Abstract
Objective: In contemporary otologic surgery, iatrogenic facial nerve paresis is an uncommon but distressing complication. This study will describe our institutional experience with facial nerve injury following cochlear implantation. We report the incidence, clinical presentation, course, and possible mechanisms of facial nerve paresis following implantation surgery and review the relevant literature.
Method: A retrospective chart review at a tertiary otologic referral center (teaching hospital) including all patients who underwent cochlear implant surgery between 2000 and 2010. Patients experiencing postoperative facial nerve weakness were identified, and data were gathered with respect to intraoperative findings, onset, severity, management strategy, and level of recovery.

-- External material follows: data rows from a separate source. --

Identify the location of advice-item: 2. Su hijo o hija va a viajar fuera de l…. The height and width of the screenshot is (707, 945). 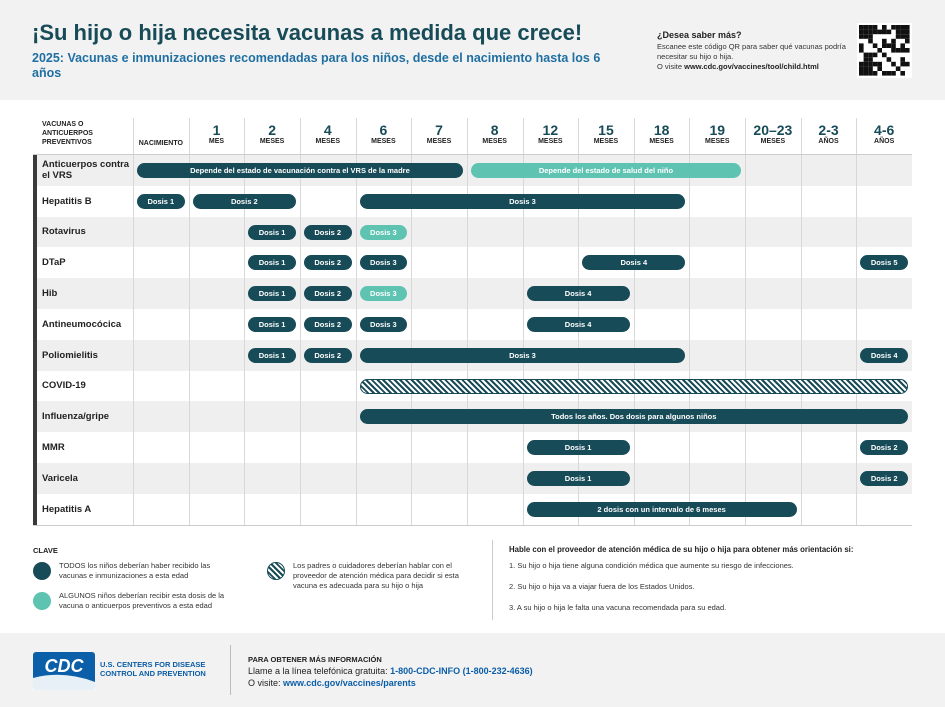
(602, 586). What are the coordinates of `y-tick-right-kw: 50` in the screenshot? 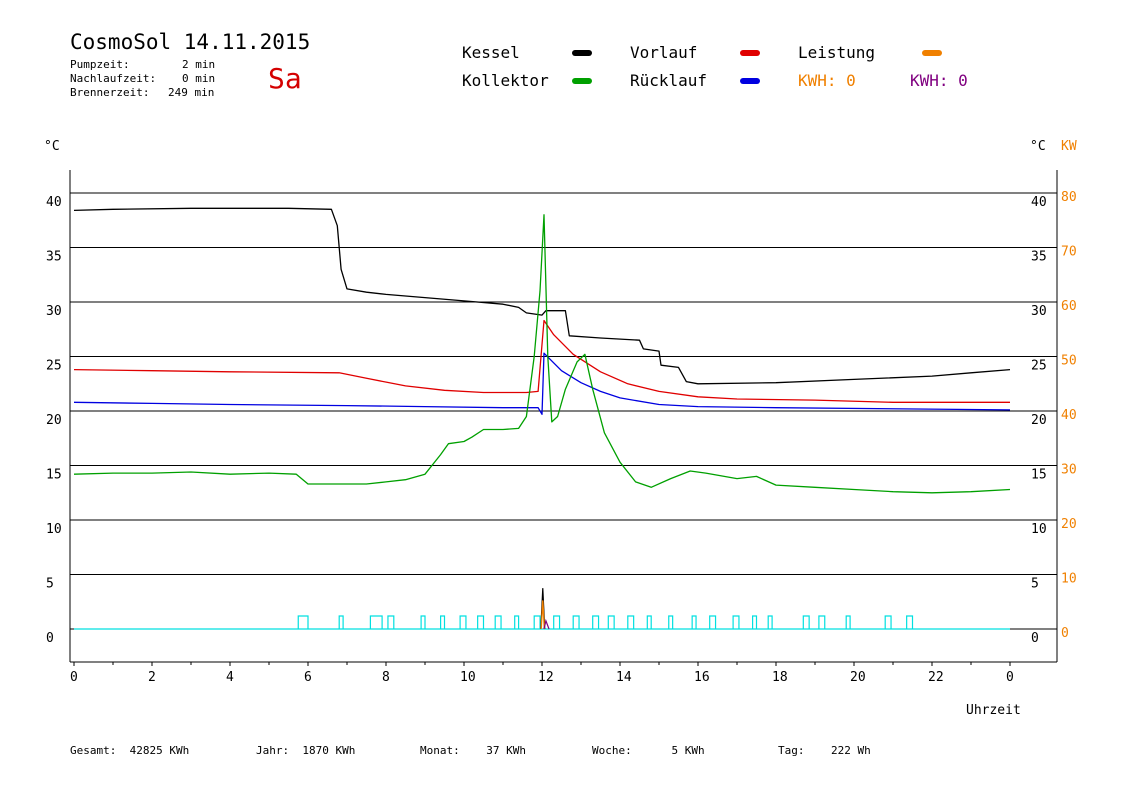 It's located at (1069, 362).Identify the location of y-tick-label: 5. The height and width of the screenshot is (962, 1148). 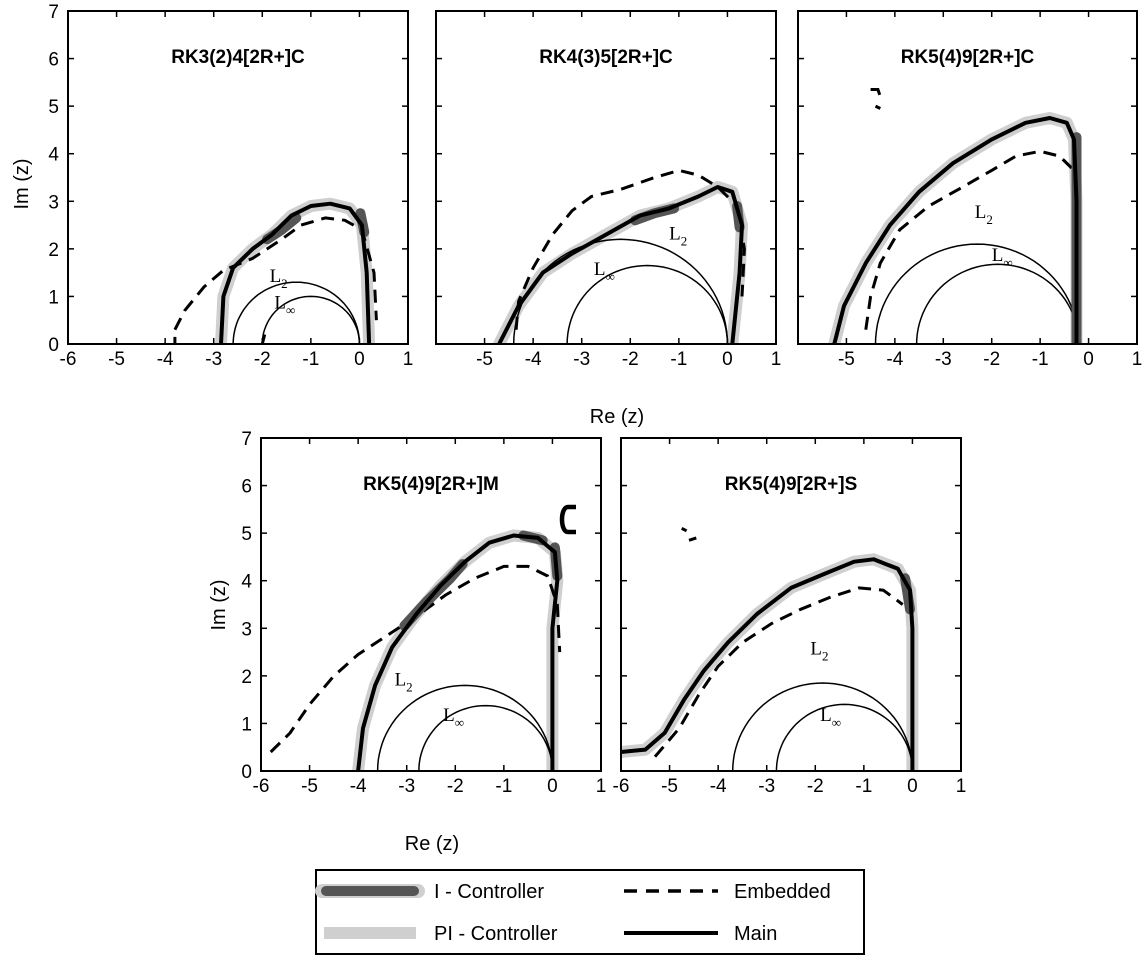
(246, 534).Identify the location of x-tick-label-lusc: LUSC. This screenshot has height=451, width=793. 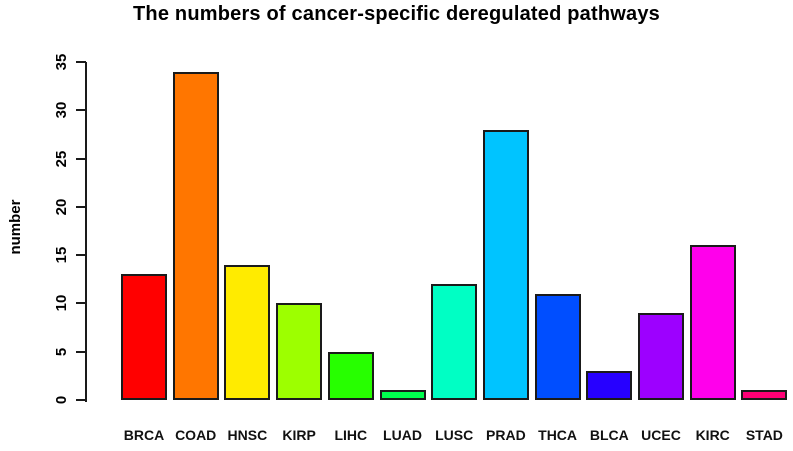
(454, 435). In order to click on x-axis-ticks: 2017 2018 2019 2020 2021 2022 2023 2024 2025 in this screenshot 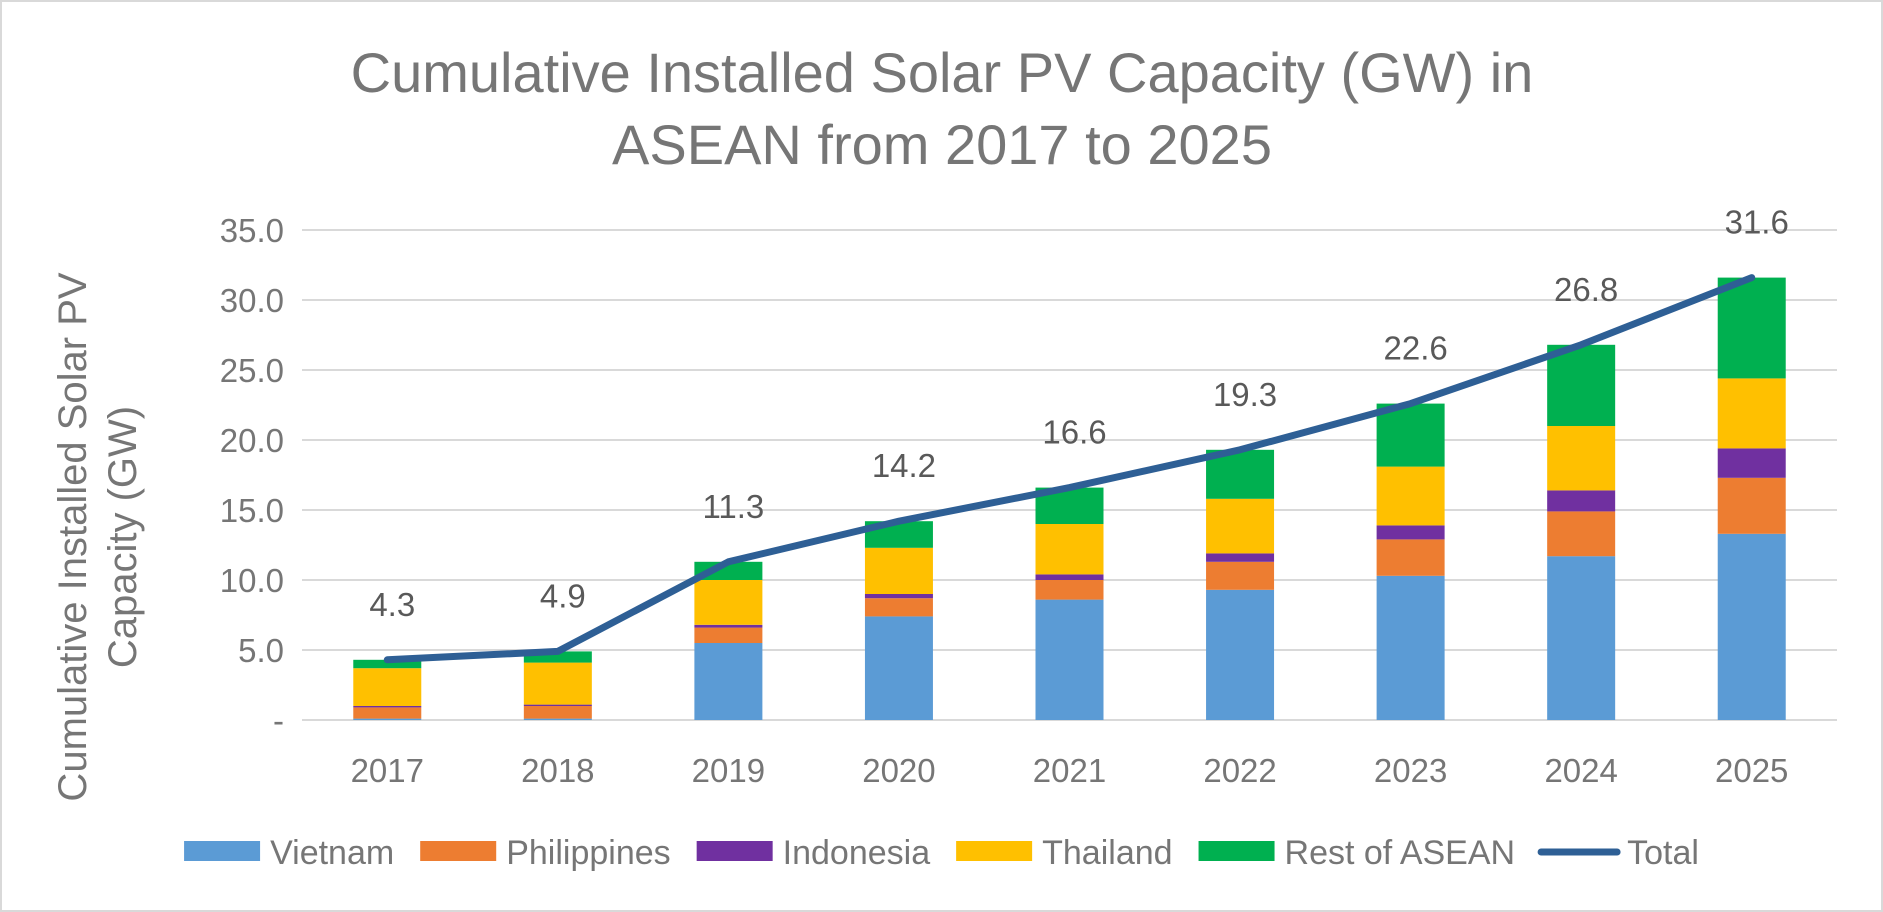, I will do `click(1070, 770)`.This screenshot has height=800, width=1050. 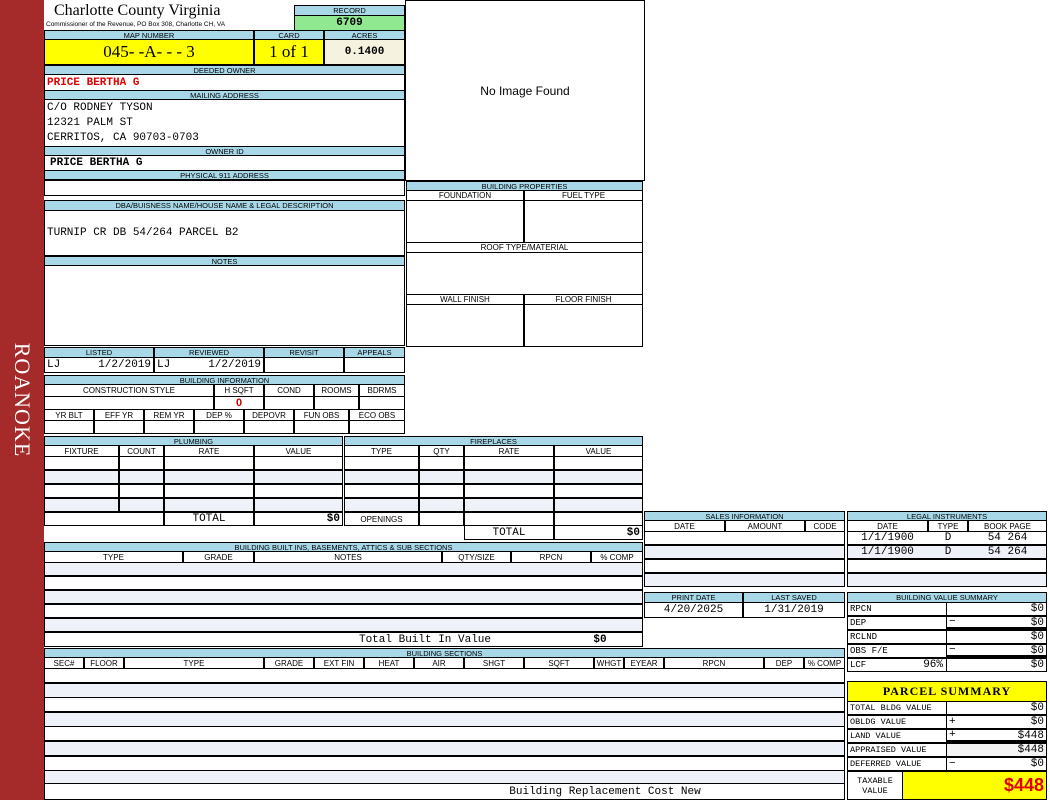 I want to click on summary-label: RCLND, so click(x=897, y=637).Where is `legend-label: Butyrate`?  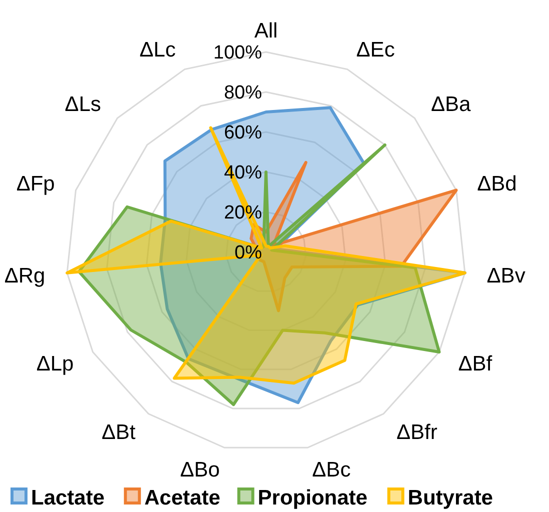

Results: In the past decade, 815 implant surgeries were performed at our institution. All patients underwent a limited mastoidectomy with posterior tympanotomy (facial recess) approach, and intraoperative electromyographic facial nerve monitoring was routinely employed. No patients experienced immediate paresis while 5 implantees (0.6%) developed delayed onset weakness. All 5 patients were treated with steroid therapy, and all but one recovered to a House-Brackmann grade 1 (of 6) facial nerve function within 6 months of surgery.
Conclusion: The incidence of temporary facial nerve paresis following cochlear implantation at a tertiary teaching hospital was 0.49% while the incidence of permanent incomplete paralysis was 0.12%. Thermal injury and/or reactivation of latent virus with progressive neuroedema and subsequent delayed weakness are the most likely mechanisms of injury.